Keep in mind the following are just my opinions. My experience comes from using $100K+ Stratasys printers, overpriced MakerBot printers at work and my personal 7 year old Original Prusa i3 MK1. My personal hardware and software has not been upgraded in 7 years so I'm not up to date on todays offerings.
As for the printer you posted, it doesn't have a heated build plate. This means you can only print with PLA and TPU. You will most likely be forced to print a raft as a base for it to level and adhere to the plate. My opinion is PLA is brittle, used mainly for modeling figurines. You can use it for mounts, standoffs and housings as long as you are not putting too much load on it. I have not used PLA in years. TPU is great for hinges, gaskets, spacers, phone cases etc. I use TPU when the job calls for it.

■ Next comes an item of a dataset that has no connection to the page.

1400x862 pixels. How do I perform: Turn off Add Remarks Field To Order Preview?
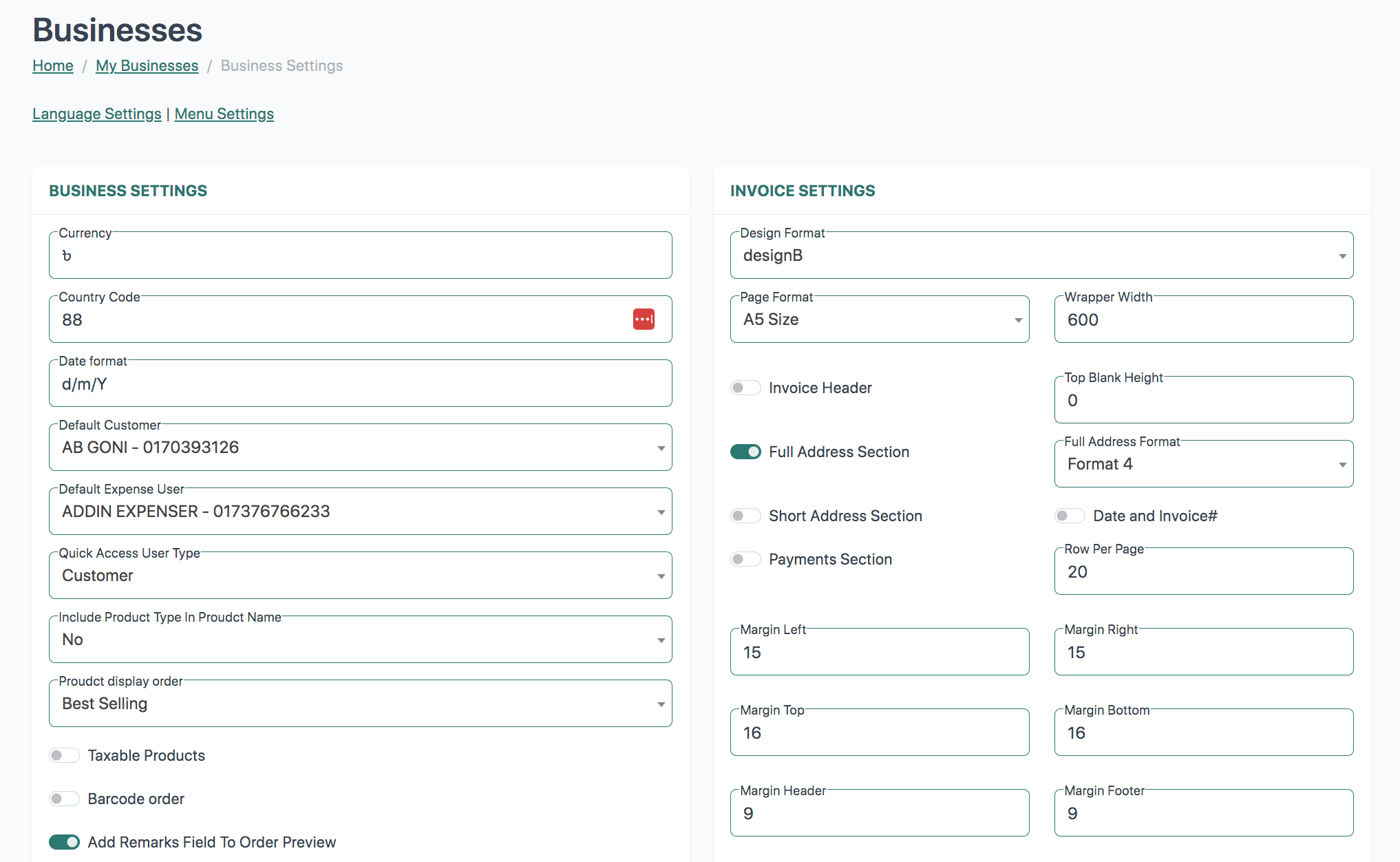pos(64,842)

As for the Ender I suggested, I have never used nor seen an Ender before. I have seen parts printed from them and they were comparable to my Prusa. Enders are considered the gold standard for < $300 printers. Prusa is considered the gold standard for $1000 range printers.
You also have to consider the other half of the task. Designing your part and creating a gcode print file. There are several free CAD software tools available for this. TinkerCad or SketchUp may be all you will need for basic geometric shapes. Fusion 360 or SolidWorks would be a step up but become more complicated. I started off using AutoCAD too many years ago, then went to Pro E, which became CREO probably 12 years ago. CREO is all I know so I have stayed with that. I Do Not recommend a beginner to start on CREO. I'm sure there are much easier tools out there.
The CAD software generates either a .STL or .OBJ file. With that, you need 3D slicer software such as Cura or Slic3r to generate the actual gcode the printer uses to print your part. Easythreed has this comment on Amazon:
I have no idea what they are trying to say here. You need to use the 3D slicing software to create the gcode. There may be web sites that offer gcode. Web sites such as Thingiverse offer STL files and you run that through your slicer to create the gcode.
I say all this so you don't think you can buy a printer and immediately start printing your own custom designed parts. This requires the extra effort of designing the part and creating the proper print files with additional software. You might want to start by downloading various CAD software to see if you can create parts with it before you purchase the printer. The purchase is the easy part.
Thanks for all that, i actual have a diploma in 3d modeling and animation using 3ds max.
And took solid modeling for inventor in college.
So should not be to hard for me to adjust to blender if i wanted to get my 3d on again.
One thought i had was to use my pen thing shown above to glob over the treads of a bolt, where it would still slide in yhe mounting hole. Then krazyglue that plastic into the spot, cause ive done this a few times to fix my plastic toys that have screws snap off on me.
I cant wait till i have all my issues figured out in terms of storing these parts with no risk of esd or rattling about when on the bus or being pulled by my bike wagon. So i can start asking less situational questions and just post why my sensor wont work lol.
Well that one looks pretty damn nice compared to the one I posted above it's only like 35 $40 more.
Is there any anything at all you can say about it that would be a deal breaker on buying it in hindsight?
If you had to make a sacrifice in terms of the heated surface you're talking about as not included could you kind of simulate this by creating a sheet metal Extrusion going downwards or maybe upwards if you want to sacrifice print vertical limitation. In a way that you could clamp in a hair dryer or heat gun and have it just run hot boxing this enclosure making the printing service heat up the way a frying pan would on a stove.